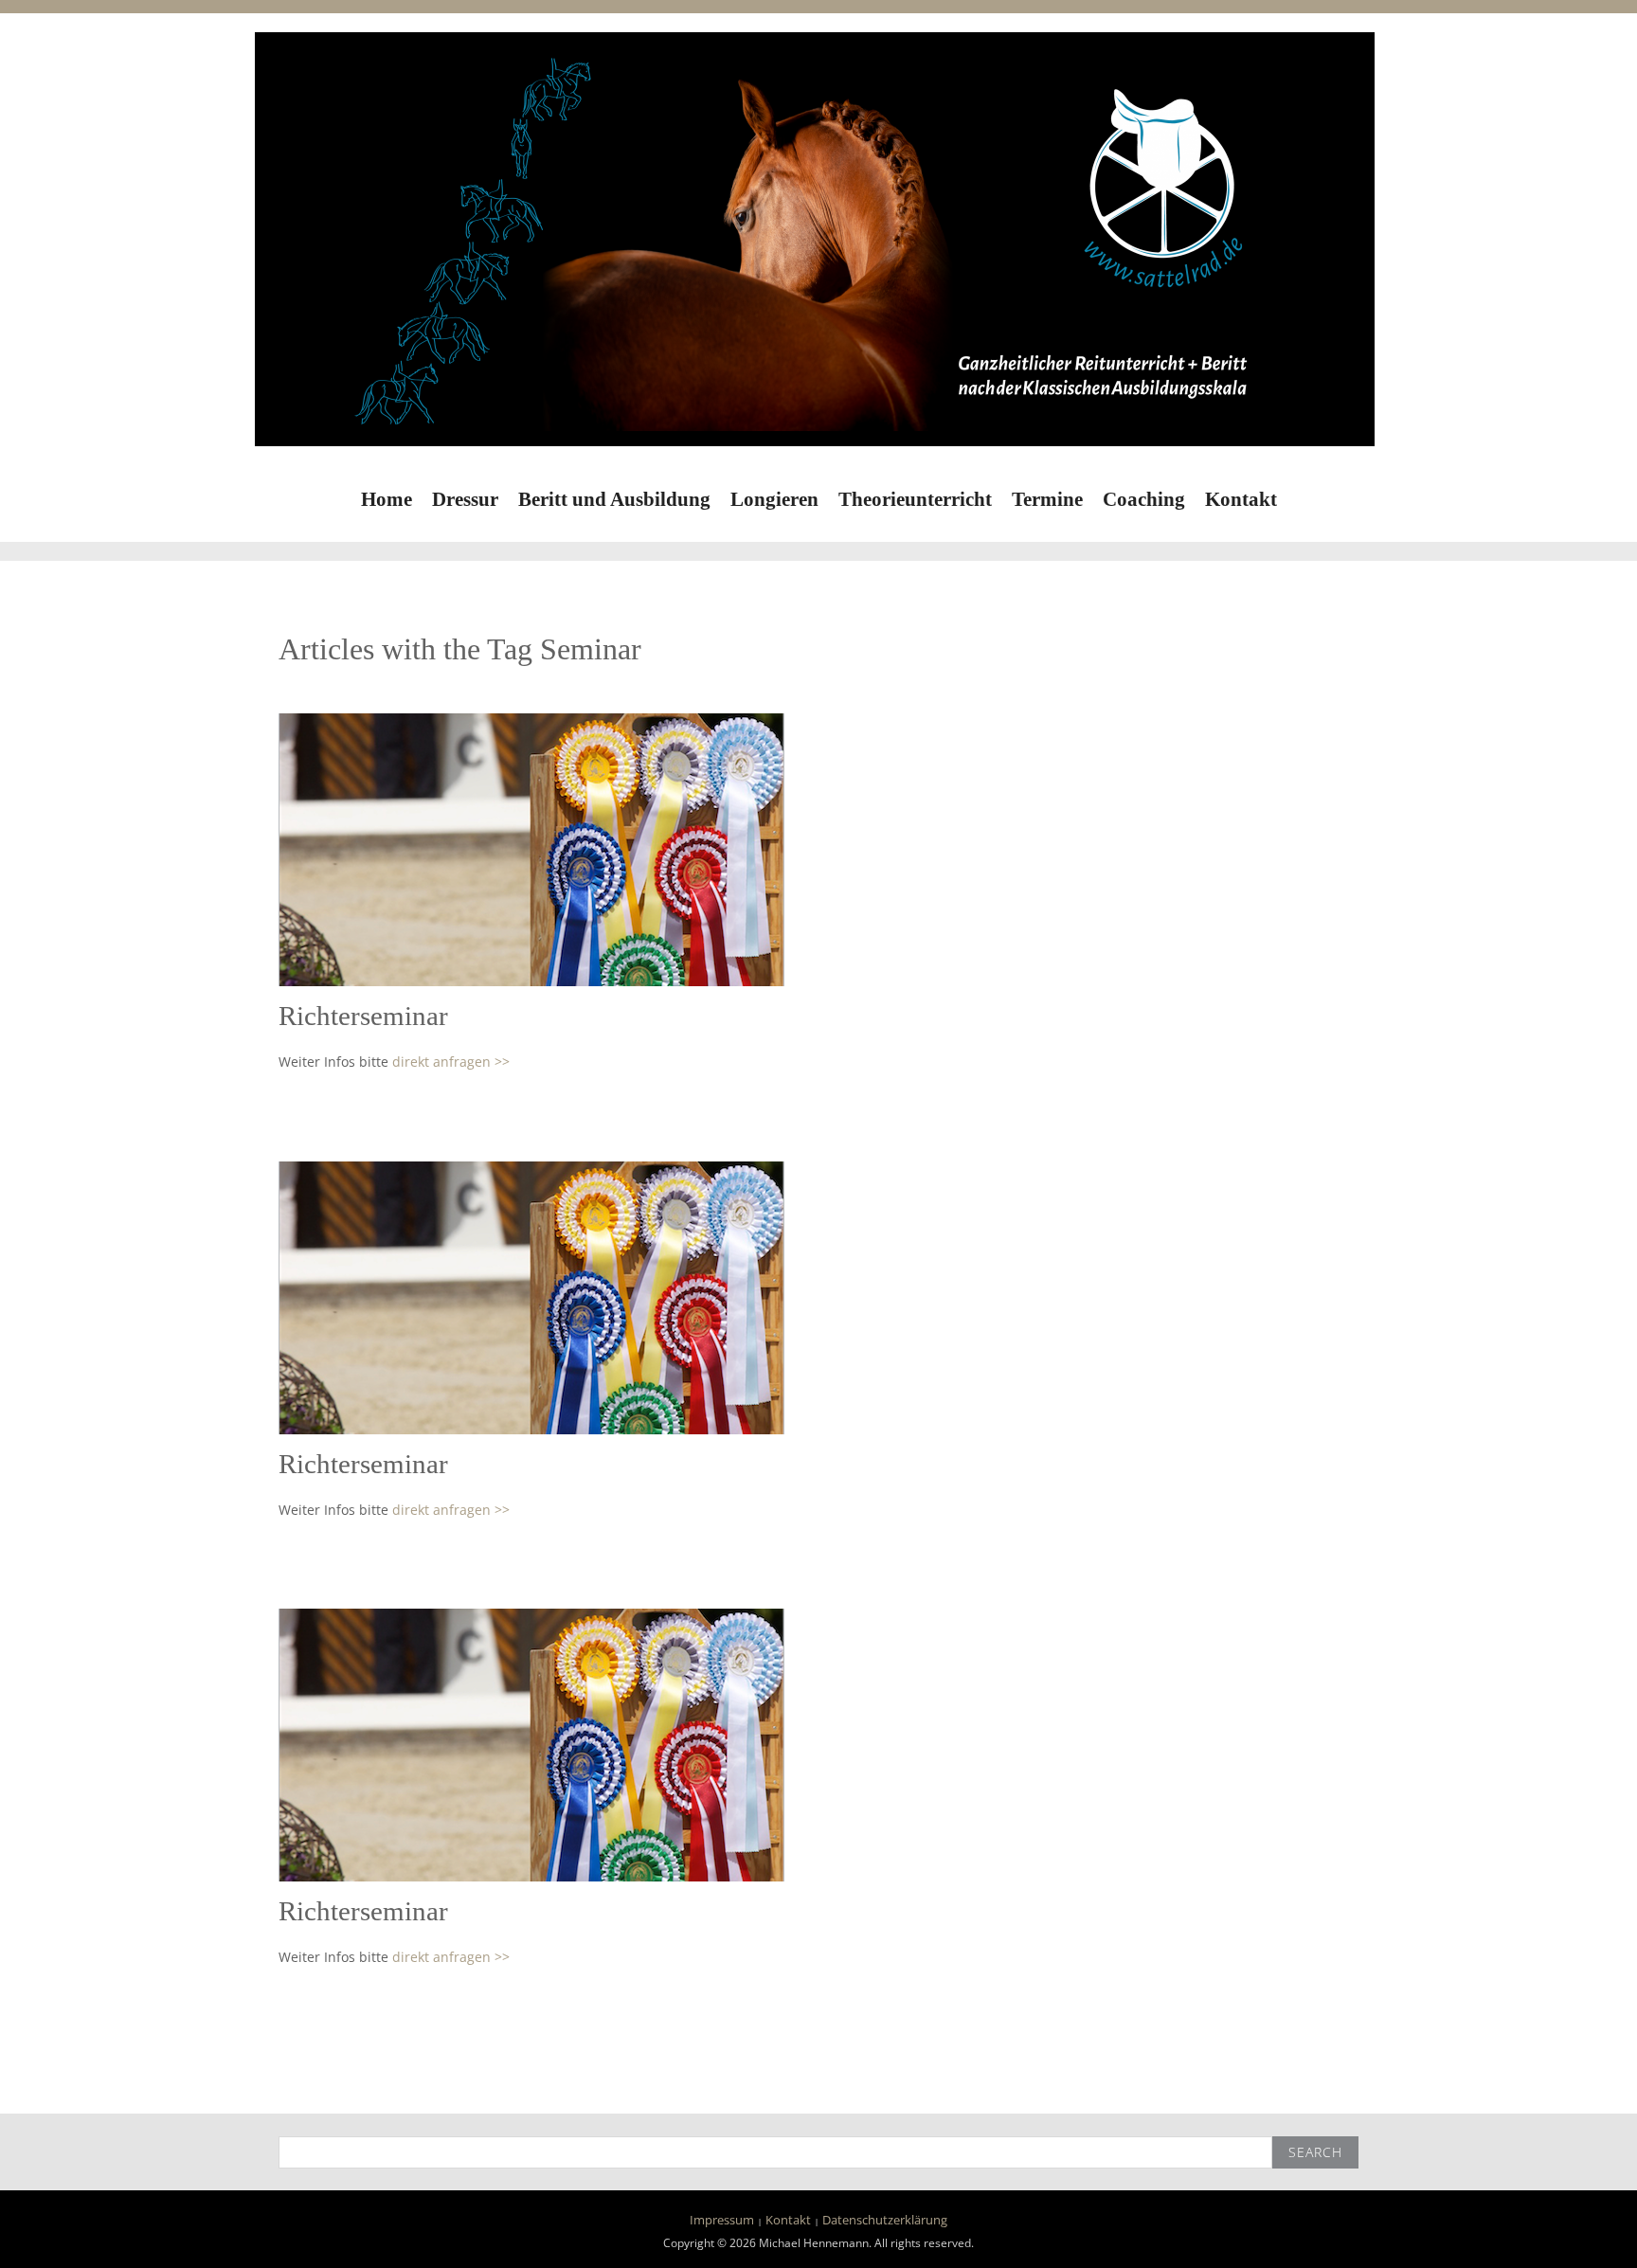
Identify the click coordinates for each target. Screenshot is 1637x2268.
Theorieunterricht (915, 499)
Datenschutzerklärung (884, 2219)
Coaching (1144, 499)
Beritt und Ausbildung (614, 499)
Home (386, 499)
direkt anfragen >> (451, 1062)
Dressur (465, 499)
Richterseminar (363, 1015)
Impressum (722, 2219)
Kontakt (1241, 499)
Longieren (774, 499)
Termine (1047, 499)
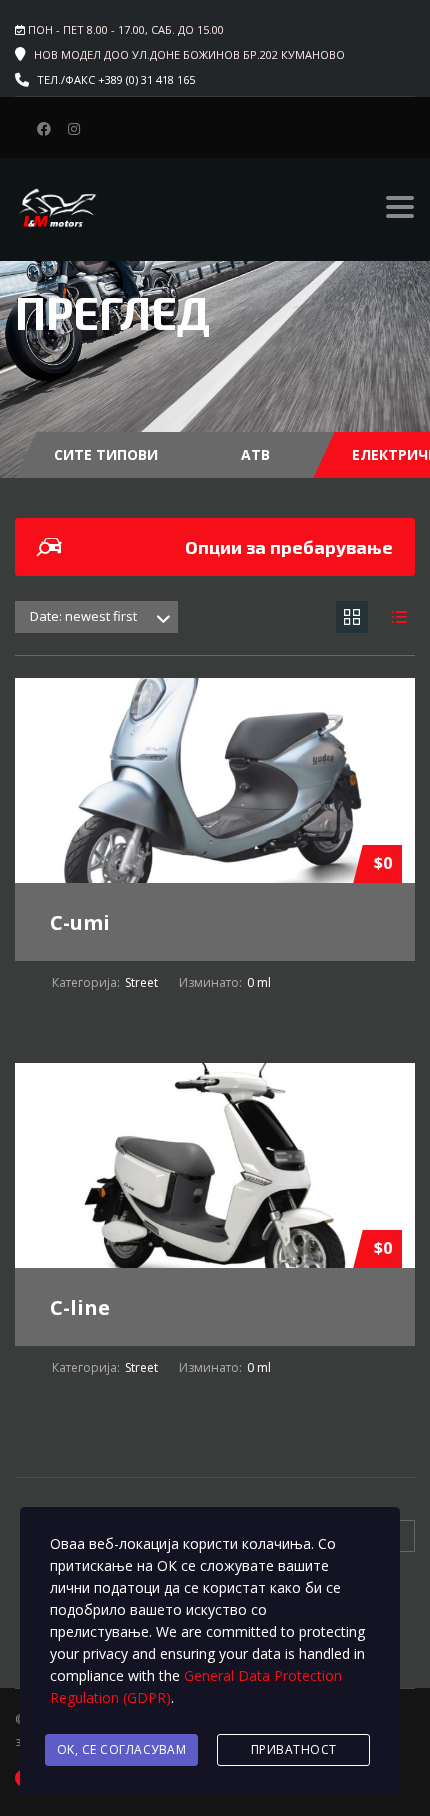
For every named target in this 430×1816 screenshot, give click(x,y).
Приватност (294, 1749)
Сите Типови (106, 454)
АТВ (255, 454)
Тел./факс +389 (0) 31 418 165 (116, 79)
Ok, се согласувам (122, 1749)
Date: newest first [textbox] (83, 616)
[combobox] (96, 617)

==========

Scan the entries for the word "click". Report each line that has it.

SOLUTION FOR THIS PROBLEM:
Identify the click coordinates for each target. Screenshot is 1637x2268.
For every named target in this 430×1816 screenshot, give click(x,y).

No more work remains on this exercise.